● What you will do: In the listing, replace "Philippines" with "Vietnam" and leave everything else unchanged. Omit the pictures from your answer.

## Start Material

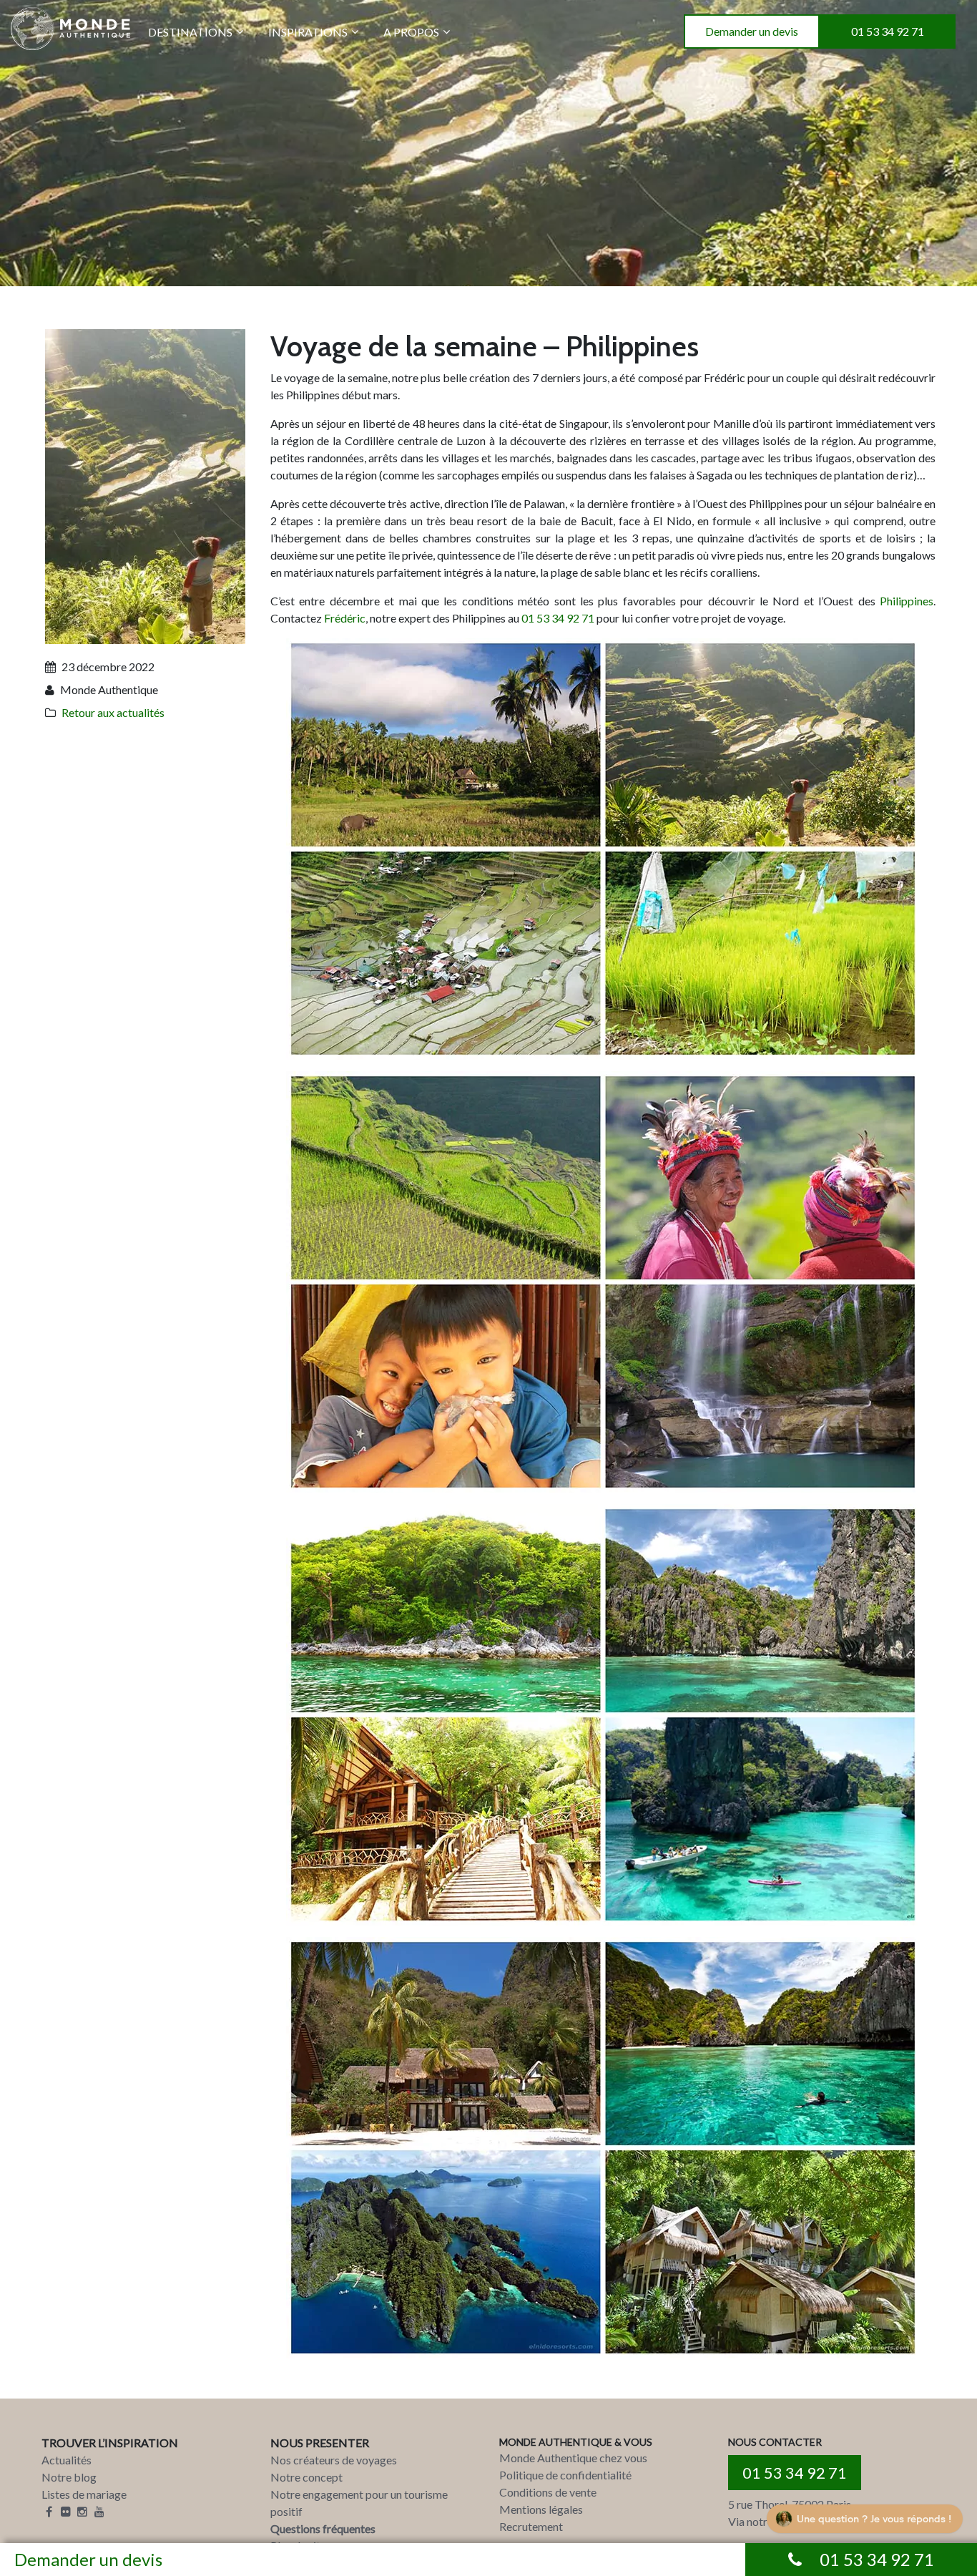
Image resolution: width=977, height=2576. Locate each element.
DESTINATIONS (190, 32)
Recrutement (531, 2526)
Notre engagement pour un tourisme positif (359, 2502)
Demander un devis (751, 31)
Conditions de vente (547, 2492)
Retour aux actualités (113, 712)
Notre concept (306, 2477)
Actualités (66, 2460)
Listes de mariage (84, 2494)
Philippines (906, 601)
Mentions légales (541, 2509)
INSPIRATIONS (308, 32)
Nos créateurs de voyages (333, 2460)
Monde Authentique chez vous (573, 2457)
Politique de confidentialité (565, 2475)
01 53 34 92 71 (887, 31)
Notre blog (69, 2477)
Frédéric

## End Material

● Correct output:
Image resolution: width=977, height=2576. Locate each element.
DESTINATIONS (190, 32)
Recrutement (531, 2526)
Notre engagement pour un tourisme positif (359, 2502)
Demander un devis (751, 31)
Conditions de vente (547, 2492)
Retour aux actualités (113, 712)
Notre concept (306, 2477)
Actualités (66, 2460)
Listes de mariage (84, 2494)
Vietnam (906, 601)
Mentions légales (541, 2509)
INSPIRATIONS (308, 32)
Nos créateurs de voyages (333, 2460)
Monde Authentique chez vous (573, 2457)
Politique de confidentialité (565, 2475)
01 53 34 92 71 (887, 31)
Notre blog (69, 2477)
Frédéric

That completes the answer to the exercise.